Waimber explica que ambos os grupos, por serem randomizados, receberam o mesmo tratamento, mas que os detalhes de cada medicamento serão expostos no artigo.
A análise estima tempo de internação, número de intubações e mortes
O estudo também aponta que "o esperado para o grupo seria um tempo de internação média de 21 dias, com cerca de 20 intubações, cinco mortes e nenhuma evolução para ar ambiente.

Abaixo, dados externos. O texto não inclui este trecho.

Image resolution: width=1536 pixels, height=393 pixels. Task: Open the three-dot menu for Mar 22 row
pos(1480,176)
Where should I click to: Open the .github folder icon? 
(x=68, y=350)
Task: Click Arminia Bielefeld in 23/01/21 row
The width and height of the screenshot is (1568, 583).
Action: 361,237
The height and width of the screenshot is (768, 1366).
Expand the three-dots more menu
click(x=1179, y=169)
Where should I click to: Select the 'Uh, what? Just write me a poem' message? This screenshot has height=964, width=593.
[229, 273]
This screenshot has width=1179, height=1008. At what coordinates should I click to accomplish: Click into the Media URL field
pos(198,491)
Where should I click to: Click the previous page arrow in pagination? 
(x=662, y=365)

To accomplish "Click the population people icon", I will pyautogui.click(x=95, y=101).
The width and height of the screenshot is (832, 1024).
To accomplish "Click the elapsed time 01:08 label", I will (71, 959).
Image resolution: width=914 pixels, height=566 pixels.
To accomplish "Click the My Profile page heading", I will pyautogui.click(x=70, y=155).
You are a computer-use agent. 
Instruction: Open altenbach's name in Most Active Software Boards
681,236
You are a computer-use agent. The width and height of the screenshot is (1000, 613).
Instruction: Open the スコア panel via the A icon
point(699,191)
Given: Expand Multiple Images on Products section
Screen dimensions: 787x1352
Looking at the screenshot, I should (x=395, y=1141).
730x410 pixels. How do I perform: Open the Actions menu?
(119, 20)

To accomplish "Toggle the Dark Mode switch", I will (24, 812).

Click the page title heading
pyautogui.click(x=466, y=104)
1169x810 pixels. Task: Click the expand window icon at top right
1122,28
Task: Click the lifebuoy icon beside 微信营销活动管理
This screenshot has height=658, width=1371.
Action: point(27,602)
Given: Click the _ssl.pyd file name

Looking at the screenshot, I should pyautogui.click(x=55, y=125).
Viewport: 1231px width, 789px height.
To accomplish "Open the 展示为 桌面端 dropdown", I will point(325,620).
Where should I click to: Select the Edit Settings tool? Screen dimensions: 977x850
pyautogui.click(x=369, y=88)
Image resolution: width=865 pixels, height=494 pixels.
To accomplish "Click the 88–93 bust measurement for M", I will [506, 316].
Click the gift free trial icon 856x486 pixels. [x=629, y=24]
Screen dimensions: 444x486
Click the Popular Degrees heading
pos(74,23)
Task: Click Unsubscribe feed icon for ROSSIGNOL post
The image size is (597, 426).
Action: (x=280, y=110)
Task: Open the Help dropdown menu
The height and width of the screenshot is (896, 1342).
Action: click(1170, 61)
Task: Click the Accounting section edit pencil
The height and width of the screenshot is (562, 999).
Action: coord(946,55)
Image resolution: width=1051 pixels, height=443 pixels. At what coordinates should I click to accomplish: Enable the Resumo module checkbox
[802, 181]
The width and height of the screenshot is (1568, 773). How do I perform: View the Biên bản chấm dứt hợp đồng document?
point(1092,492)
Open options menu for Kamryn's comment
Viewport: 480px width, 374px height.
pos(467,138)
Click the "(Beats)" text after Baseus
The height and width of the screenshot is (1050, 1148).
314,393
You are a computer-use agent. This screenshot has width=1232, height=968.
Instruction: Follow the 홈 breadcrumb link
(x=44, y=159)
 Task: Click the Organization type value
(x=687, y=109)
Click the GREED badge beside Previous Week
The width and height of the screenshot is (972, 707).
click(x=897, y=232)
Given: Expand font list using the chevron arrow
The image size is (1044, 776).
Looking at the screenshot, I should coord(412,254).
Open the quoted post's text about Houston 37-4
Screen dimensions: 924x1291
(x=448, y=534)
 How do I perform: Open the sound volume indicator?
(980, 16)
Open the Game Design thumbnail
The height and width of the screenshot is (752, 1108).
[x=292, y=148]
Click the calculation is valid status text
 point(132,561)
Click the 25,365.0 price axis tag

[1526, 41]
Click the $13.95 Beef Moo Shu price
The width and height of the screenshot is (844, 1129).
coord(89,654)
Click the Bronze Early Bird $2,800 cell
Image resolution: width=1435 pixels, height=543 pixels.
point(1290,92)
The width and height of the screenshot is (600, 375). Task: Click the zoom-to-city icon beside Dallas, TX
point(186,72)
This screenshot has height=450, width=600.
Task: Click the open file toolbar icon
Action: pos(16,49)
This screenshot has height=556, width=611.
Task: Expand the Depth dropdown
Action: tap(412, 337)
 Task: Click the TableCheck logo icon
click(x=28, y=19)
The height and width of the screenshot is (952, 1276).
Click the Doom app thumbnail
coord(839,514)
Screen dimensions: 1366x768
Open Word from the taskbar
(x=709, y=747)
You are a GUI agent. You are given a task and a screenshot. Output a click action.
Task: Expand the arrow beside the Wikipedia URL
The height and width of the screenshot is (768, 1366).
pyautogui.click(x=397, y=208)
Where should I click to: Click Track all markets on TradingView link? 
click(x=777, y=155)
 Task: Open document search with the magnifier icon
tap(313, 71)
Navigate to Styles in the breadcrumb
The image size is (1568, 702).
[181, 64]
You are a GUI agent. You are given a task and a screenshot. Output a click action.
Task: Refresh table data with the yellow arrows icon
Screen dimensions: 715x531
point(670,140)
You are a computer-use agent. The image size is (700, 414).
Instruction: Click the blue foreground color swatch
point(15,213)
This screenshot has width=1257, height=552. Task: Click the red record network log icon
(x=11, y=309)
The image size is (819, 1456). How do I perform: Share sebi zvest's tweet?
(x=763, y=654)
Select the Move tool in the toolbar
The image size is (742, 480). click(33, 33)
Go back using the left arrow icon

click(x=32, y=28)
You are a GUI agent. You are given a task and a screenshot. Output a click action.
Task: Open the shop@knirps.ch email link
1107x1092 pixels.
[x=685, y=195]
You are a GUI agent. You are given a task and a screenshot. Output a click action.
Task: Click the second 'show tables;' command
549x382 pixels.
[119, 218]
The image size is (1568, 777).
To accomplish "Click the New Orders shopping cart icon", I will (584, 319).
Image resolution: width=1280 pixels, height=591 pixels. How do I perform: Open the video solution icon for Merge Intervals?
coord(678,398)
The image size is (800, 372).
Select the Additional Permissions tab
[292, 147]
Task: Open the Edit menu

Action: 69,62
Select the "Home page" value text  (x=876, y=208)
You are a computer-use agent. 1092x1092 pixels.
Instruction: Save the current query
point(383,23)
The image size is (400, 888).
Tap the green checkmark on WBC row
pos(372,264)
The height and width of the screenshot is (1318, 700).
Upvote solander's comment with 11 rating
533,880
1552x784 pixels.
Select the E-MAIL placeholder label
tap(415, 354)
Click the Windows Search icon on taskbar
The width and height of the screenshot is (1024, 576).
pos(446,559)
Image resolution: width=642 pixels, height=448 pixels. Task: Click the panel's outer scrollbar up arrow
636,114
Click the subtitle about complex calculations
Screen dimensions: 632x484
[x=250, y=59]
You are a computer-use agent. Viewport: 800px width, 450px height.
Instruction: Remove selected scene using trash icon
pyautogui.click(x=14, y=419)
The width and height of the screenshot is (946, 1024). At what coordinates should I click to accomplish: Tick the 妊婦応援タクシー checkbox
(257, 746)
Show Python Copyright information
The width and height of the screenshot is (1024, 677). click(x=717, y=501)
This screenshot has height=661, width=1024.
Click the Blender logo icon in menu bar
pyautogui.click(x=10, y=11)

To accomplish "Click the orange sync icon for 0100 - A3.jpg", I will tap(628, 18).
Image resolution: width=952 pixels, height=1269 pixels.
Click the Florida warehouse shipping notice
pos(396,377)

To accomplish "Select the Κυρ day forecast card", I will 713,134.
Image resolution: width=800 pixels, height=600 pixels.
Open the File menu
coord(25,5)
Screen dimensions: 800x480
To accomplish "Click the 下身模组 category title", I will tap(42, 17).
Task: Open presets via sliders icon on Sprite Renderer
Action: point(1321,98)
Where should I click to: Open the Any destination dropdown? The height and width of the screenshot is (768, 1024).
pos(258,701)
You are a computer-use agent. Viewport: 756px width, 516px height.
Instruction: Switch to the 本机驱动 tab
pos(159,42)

Com uso do medicamento, o grupo de pacientes testados teve um tempo médio de internação de seis dias, nenhuma intubação, nenhuma morte e 100% de evolução para ar ambiente".
"Tratando de uma doença tão imprevisível quanto a covid-19, que pode agir de inúmeras formas diferentes, não é possível para estimar, pois ela é muito imprevisível. O desfecho não é o ideal", diz Naime.
Em defesa, o pesquisador do estudo diz que os cálculos foram feitos observando os dados de desfecho da cidade de Manaus.
Número de mortes no grupo placebo é alarmante
A pesquisa aponta que o grupo placebo teve 47,6% (141 mortes) de mortalidade contra 3,7% (12 mortes) do grupo que estava recebendo a droga.
"Isso diz respeito a pacientes que, de acordo com o relato, estavam em enfermarias, não em UTIs. É um número absurdamente alto. Se fosse o padrão em hospitais do Brasil, teríamos muitos milhões de óbitos a mais. Então aparentemente é um grupo que estava em estágio mais grave, e por isso é importante saber qual foi o tratamento de base usado", avalia o infectologista.
Waimber defende que, no momento da randomização os pacientes estavam em enfermaria, mas parte deles evoluiu para estágios mais graves da doença.
No Amazonas, o número de óbitos por internação —contabilizando também a UTI— foi mais alto que em outros estados do país durante alguns meses de 2020 e 2021, de acordo com o DataSUS. Os especialistas analisam o índice como reflexo do colapso do sistema de saúde no estado e as infecções por variantes.